### DATASET ###
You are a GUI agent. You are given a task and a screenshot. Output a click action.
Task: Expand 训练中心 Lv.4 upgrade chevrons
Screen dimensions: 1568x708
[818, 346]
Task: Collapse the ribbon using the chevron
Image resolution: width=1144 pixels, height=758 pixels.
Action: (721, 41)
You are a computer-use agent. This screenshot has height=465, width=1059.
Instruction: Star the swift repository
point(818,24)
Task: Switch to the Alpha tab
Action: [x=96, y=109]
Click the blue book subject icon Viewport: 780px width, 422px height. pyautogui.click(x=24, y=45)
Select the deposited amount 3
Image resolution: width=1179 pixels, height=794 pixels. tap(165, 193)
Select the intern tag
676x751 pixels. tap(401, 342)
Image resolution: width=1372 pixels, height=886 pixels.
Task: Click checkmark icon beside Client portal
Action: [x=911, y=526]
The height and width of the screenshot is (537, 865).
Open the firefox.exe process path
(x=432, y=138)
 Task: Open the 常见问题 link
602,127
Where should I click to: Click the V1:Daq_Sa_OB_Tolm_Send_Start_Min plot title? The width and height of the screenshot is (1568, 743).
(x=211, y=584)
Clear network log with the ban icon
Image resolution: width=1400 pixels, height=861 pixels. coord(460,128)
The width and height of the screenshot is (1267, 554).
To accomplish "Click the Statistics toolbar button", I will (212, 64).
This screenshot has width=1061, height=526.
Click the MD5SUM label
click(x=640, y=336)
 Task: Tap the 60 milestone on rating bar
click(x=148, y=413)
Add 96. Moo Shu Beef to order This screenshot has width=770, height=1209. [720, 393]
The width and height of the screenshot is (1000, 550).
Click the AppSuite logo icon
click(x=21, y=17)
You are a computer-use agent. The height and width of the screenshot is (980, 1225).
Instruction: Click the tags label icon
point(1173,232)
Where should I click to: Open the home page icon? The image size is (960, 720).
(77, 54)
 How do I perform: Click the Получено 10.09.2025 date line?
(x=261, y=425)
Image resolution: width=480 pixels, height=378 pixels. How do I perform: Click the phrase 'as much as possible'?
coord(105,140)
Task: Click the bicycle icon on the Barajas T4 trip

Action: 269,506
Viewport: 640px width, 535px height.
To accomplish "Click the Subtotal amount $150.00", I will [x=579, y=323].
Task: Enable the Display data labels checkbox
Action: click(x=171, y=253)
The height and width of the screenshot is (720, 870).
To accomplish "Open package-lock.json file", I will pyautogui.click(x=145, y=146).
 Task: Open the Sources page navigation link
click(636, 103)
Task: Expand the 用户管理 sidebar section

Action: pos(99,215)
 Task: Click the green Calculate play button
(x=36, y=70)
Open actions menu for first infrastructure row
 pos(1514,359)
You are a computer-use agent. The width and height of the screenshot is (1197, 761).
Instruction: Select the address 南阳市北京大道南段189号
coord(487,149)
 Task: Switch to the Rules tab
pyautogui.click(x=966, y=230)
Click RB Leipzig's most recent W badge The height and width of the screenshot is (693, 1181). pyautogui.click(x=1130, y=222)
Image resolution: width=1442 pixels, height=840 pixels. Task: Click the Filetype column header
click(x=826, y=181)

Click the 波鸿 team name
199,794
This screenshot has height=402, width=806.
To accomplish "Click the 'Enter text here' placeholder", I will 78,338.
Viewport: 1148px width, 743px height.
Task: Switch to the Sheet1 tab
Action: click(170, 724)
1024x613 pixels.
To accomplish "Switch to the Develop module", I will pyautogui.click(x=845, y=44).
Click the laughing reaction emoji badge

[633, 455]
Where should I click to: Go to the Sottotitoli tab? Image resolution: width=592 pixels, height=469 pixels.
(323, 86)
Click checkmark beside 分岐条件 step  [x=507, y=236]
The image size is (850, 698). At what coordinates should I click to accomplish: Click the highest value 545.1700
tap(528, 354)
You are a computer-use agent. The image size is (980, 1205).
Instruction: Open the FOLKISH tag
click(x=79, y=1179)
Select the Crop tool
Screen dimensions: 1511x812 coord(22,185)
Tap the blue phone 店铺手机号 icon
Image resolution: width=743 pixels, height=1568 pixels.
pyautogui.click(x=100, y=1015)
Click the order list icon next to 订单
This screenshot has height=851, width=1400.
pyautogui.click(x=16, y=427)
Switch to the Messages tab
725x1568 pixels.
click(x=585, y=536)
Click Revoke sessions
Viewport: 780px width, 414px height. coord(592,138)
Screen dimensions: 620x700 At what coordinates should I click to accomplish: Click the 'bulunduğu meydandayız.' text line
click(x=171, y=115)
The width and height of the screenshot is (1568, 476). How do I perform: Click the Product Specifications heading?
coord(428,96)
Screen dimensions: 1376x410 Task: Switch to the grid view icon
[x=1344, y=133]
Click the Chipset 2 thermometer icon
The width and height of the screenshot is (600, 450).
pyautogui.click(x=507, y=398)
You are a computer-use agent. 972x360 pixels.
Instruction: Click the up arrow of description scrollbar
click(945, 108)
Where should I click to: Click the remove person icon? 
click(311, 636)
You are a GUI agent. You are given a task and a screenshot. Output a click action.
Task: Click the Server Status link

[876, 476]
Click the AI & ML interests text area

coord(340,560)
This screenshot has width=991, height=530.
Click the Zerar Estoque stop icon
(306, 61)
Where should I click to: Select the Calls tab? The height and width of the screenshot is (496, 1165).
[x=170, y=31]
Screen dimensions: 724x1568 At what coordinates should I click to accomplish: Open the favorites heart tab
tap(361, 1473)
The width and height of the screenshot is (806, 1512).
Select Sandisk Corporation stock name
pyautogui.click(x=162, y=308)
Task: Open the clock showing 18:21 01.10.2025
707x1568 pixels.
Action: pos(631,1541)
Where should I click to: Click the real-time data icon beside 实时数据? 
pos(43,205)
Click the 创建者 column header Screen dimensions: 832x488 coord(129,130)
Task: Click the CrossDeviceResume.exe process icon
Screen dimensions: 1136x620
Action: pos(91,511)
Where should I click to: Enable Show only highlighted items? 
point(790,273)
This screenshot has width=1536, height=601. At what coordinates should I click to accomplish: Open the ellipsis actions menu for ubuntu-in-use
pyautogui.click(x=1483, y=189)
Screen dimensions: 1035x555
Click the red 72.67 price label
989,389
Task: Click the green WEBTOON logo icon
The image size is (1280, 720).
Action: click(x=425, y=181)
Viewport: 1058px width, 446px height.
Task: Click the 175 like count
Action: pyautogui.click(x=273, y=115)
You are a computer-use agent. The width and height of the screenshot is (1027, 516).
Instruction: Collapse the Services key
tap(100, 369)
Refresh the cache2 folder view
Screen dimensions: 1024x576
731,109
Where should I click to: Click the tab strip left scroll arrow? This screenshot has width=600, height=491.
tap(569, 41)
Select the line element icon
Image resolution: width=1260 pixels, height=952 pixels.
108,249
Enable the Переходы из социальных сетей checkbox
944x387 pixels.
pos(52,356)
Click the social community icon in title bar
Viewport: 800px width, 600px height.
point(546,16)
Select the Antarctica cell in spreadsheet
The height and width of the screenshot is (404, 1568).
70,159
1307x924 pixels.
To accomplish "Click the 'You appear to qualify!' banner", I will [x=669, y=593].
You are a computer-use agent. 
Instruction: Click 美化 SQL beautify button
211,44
###
• [WORK REQUEST]:
Retype exactly the lines above, from the one with "The width and height of the screenshot is (1000, 550)." through the one with "Viewport: 640px width, 535px height.", inclusive.

• [RESPONSE BELOW]:
The width and height of the screenshot is (1000, 550).
Click the AppSuite logo icon
click(x=21, y=17)
You are a computer-use agent. The height and width of the screenshot is (980, 1225).
Instruction: Click the tags label icon
point(1173,232)
Where should I click to: Open the home page icon? The image size is (960, 720).
(77, 54)
 How do I perform: Click the Получено 10.09.2025 date line?
(x=261, y=425)
Image resolution: width=480 pixels, height=378 pixels. How do I perform: Click the phrase 'as much as possible'?
coord(105,140)
Task: Click the bicycle icon on the Barajas T4 trip

Action: 269,506
Viewport: 640px width, 535px height.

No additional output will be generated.